Individual taxation likewise follows residence, but in cases where income could be taxed twice, there is either a 'tie-breaker' clause or a provision offsetting tax paid in one country against tax due in the other on the same income, although the treaty with the US contains 'savings' and 'limitation of benefits' clauses which can negate the purpose of the treaty in some circumstances.
Tax treaties normally provide that withholding tax on dividends is at a lower rate than usual (15% rather than 25% for instance), and that when there is a substantial participation (usually 25% or greater) an even lower or even zero rate is applied. Likewise, reduced rates of withholding tax are applied to interest and royalty payments (Luxembourg doesn't apply withholding tax to interest in any case).
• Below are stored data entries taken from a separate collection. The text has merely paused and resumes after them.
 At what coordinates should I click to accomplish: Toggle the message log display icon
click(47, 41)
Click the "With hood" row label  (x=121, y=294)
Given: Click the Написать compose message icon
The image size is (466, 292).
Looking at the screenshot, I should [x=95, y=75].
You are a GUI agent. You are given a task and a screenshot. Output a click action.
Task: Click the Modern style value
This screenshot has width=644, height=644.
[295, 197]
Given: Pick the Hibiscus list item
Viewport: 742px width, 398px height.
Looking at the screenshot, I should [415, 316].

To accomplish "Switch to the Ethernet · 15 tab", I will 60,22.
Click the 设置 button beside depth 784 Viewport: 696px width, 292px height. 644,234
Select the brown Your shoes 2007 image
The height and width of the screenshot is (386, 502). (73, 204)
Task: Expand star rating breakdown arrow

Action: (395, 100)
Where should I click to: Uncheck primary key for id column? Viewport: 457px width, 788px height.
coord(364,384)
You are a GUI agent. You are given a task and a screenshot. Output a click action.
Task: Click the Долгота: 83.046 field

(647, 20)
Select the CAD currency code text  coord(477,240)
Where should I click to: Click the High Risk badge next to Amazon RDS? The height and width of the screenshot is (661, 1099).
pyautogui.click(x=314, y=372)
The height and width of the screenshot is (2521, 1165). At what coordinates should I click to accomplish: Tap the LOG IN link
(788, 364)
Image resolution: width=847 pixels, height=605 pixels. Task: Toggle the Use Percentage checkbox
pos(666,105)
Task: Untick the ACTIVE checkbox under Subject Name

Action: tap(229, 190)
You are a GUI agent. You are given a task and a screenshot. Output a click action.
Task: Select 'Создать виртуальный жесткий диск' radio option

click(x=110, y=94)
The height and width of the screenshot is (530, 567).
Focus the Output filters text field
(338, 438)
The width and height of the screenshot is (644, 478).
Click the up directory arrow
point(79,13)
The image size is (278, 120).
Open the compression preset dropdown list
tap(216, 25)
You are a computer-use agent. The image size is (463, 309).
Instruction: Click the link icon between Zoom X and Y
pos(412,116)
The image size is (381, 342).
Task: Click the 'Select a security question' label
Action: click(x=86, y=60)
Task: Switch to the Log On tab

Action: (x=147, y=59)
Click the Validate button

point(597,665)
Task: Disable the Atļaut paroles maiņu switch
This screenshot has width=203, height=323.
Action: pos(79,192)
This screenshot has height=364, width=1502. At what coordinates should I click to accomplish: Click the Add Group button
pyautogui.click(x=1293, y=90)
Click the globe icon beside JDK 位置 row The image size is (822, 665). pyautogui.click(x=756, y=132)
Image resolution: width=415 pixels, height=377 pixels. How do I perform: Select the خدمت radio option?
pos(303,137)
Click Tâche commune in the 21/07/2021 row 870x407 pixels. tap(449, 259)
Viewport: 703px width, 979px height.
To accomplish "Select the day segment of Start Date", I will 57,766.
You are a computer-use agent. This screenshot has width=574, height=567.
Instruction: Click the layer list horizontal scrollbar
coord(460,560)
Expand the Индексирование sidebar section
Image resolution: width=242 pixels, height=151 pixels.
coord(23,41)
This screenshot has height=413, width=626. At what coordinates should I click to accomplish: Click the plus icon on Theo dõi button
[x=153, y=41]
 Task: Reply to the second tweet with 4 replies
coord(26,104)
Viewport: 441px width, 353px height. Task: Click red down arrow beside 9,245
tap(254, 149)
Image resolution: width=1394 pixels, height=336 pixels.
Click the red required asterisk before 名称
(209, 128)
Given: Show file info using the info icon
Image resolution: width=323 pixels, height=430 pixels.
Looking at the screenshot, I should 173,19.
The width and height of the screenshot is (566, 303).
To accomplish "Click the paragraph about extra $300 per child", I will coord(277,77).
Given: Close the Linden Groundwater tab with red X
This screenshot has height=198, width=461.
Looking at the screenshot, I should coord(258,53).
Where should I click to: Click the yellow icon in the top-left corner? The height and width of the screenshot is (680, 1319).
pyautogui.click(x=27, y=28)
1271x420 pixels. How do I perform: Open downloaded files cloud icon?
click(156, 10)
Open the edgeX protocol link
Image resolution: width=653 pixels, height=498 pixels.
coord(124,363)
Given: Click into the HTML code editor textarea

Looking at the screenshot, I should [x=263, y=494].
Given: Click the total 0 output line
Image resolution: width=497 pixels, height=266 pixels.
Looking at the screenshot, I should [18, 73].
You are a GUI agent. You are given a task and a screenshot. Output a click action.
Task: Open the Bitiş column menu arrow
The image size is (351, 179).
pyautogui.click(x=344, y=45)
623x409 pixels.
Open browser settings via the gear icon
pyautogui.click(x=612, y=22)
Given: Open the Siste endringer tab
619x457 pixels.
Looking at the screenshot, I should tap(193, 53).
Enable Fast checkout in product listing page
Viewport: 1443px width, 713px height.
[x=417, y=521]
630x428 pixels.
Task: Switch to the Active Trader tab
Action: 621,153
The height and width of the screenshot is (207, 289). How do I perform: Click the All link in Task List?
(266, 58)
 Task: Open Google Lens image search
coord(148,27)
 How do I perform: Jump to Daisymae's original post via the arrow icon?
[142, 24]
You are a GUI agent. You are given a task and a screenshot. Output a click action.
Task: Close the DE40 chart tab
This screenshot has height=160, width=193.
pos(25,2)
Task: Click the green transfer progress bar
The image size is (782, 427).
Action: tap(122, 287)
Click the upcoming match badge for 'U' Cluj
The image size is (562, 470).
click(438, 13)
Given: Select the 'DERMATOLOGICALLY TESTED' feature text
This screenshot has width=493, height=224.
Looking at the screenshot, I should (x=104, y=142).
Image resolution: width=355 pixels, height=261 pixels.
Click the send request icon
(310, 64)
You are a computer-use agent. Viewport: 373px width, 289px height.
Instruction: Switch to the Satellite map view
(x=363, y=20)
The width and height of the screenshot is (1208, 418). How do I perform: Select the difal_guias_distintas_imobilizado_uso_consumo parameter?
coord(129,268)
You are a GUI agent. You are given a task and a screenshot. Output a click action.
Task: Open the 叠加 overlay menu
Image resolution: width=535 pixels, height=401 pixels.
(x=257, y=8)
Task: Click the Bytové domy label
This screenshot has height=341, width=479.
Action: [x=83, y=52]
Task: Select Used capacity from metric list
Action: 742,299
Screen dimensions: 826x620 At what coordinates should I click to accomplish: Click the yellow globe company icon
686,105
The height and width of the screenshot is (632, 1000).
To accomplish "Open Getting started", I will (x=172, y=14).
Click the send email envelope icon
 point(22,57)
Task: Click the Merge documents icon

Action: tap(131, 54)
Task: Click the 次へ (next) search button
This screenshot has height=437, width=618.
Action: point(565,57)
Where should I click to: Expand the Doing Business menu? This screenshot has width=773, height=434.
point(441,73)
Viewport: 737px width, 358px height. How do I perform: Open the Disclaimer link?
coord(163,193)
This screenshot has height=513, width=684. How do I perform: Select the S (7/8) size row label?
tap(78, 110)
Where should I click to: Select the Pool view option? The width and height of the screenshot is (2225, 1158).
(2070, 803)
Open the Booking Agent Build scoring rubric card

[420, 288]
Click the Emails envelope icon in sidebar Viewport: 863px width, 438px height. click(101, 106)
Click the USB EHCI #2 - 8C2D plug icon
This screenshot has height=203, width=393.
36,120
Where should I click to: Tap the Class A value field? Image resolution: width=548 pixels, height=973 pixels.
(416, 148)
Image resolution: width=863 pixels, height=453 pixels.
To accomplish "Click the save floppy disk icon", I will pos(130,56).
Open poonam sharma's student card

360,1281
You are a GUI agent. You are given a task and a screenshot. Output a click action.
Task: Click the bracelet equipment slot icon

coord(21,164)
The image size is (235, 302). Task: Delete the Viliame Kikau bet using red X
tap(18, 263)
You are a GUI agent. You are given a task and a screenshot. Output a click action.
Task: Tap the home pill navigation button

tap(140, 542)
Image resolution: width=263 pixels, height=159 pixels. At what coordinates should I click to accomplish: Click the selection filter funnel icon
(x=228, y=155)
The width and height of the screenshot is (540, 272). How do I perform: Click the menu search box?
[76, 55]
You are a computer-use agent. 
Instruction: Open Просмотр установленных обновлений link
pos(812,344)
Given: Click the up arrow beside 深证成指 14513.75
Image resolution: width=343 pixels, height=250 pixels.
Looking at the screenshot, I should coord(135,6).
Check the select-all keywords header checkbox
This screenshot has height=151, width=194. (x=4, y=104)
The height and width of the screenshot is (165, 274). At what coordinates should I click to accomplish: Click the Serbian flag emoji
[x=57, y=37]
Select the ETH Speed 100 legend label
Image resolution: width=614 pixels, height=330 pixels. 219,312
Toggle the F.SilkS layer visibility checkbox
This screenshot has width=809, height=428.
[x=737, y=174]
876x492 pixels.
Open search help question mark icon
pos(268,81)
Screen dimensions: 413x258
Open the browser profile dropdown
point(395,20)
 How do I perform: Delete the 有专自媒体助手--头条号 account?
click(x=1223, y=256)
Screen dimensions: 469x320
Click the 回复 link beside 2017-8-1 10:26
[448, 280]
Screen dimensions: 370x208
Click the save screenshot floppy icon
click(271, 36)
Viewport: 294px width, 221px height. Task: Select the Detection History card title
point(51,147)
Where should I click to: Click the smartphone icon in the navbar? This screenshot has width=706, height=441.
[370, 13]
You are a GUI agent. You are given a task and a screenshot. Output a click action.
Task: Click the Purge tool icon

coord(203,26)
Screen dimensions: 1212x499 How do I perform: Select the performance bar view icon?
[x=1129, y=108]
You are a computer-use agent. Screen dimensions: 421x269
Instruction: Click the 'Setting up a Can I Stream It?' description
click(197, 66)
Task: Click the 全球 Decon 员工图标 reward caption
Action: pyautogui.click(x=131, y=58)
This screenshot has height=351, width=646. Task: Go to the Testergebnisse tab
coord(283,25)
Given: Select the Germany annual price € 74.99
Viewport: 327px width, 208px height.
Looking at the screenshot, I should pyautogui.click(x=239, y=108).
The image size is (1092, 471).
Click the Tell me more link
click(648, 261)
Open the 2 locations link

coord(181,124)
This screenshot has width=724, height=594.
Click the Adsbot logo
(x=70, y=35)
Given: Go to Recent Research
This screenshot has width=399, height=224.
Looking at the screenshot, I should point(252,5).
Tax paid in one country is normally allowed as a credit against tax due on the same income in the other country. Income from property is usually taxed in the country in which it is situated.
NB: This section gives some brief and general details about double tax treaties; it is essential to refer to the individual treaties with respect to any particular case or situation.
In the last few years, many treaties have been updated to reflect the BEPS MLI. This involves one of the signatory countries publishing a synthesised text of the tax treaty with new BEPS MLI provisions inserted.
Luxembourg is currently negotiating a double tax treaty with Kyrgyzstan and a treaty with Botswana has been approved but not yet signed.
On 18 February 2021, a protocol to the tax treaty with France entered into force. It enables the elimination of double taxation with respect to employment income. A protocols to the treaty with Tunisia also went into force in 2020, and protocols have also been signed with Albania, Kazakhstan and Russia.